The Bible says that “in Christ we who are many form one body, and each member belongs to all the others.” (Rom. 12:5) Notice: he never grows to the point where he no longer needs vital relationships with others around him. Effective Christian leaders lead in a context of community – not as tough “ministry islands” off by themselves. In the body of Christ, no members are independent (1 Cor. 12:12).
Jesus ministered in community – He was, except for brief times of solitude and prayer, always with the twelve and the other disciples. Jesus had friends and He needed them. Jesus needed their fellowship and support. (Matt. 26:36-45)
Paul also had friends who nurtured and strengthened him (1 Cor. 16:15-18; 2 Tim. 1:16-18; 2 Cor. 7:6-7). Romans 16:1-16 mentions several of Paul’s “dear” friends and even a spiritual “mother” in verse 13. The churches at Jerusalem and Antioch supported Paul with affirmation, fellowship, material resources and accountability. They commissioned him, built him, prayed for him – and he in turn served them, encouraged them, corrected them, and ministered to them. This is even outside of his personal ministry team and the churches he planted.
Paul, clearly, had a strong commitment to community.
If Jesus and Paul needed friends, who are we that we don’t? The community is like the soil in which the leader grows – a plant is never independent of the soil!
In particular, every leader needs to be rooted in soil made up of four kinds of community: his family, his local church, the various ministry teams of which he is a part, and the world.
A leader’s family should be a small spiritual community, providing him with his first-priority spiritual relationships. His family provides experiential “practice” in leadership (1 Tim. 3:4-5). He must have a strong physical and emotional relationship with his spouse so he is protected from temptation.
The leader’s relationship with his local church should be multi-faceted. He needs to share in the mundane responsibilities of everyday life, and not only “big” leadership responsibilities. The leader needs this opportunity for the development of his own patience, servant-spirit, humility, long-suffering, etc. Like Jesus, the leader must maintain relationships with “normal” people in the church and not only with an elite club of “ministry peers.” Many are the leaders who have lost touch with reality by being out of touch with “normal” people.
The church community provides accountability, security, and support. The author can testify from his own life about two personal crises he has endured. The first one was relatively minor but almost crushed him since he was not part of a strong community at the time. However, he was able to much better endure the second crisis – which was far greater in magnitude – because of the strong spiritual community surrounding him at that time.
The leader is complete when he’s part of a team.
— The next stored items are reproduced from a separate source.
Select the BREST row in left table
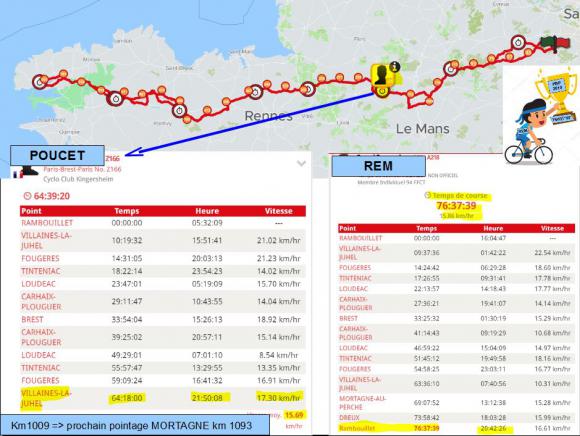Viewport: 580px width, 436px height. pos(163,319)
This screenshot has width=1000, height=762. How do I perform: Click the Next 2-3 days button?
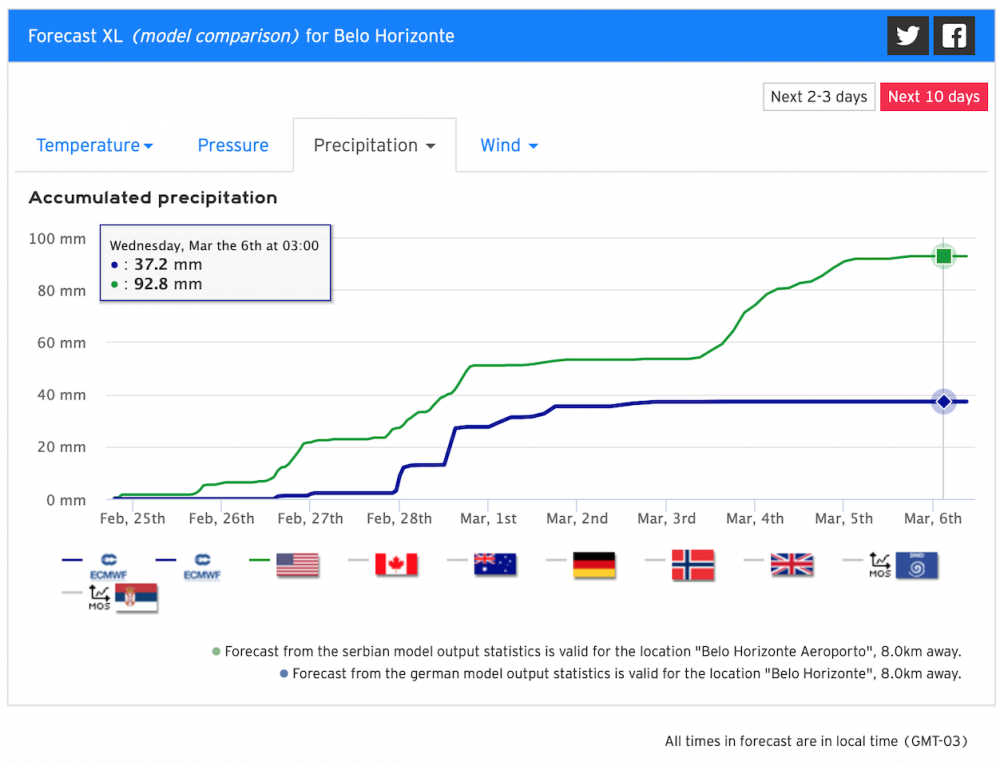(x=819, y=97)
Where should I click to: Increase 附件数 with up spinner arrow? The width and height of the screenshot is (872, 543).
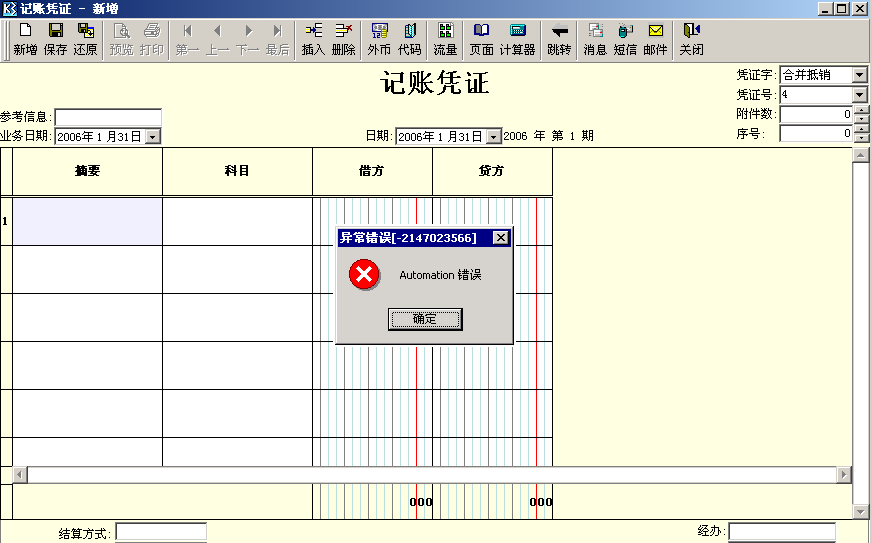(860, 110)
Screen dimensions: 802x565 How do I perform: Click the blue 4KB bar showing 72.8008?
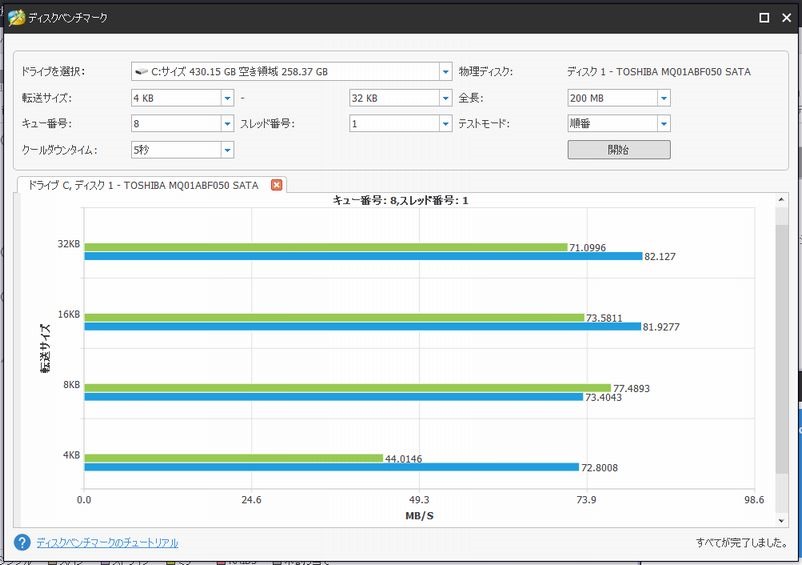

In the team we have the whole balance of many gifts and strengths – individually we are crippled (Rom. 12:4-5). Every leader needs friendship, encouragement and insight from peers in ministry. In the context of a team, the individual finds true and healthy accountability.
In the eyes of the world, the spiritual leader must have integrity (2 Cor. 4:2; 1 Tim. 3:7). He should treat the lost with respect, care and kindness (Tit. 3:1-2). United with Jesus’ heart of compassion for the lost, the Christian leader should be a soul winner, although not necessarily an “evangelist” (Matt. 11:19; 1 Cor. 9:19-23). The leader should willingly and joyfully endure persecution for righteousness’ sake, through which he will establish right priorities and be refined and matured (1 Pet. 1:6-7).
Too many spiritual leaders report a lack of healthy friendships with others. It seems like it would be easier this way – and in some ways it is! The “spiritual lone ranger” is not tested as deeply as the man who lives in community. However, a healthy leader will never grow without a loving and accepting relational “blanket” around him.
It is not a sign of strength to be by yourself in leadership. It is a mark of weakness. Leaders need friends.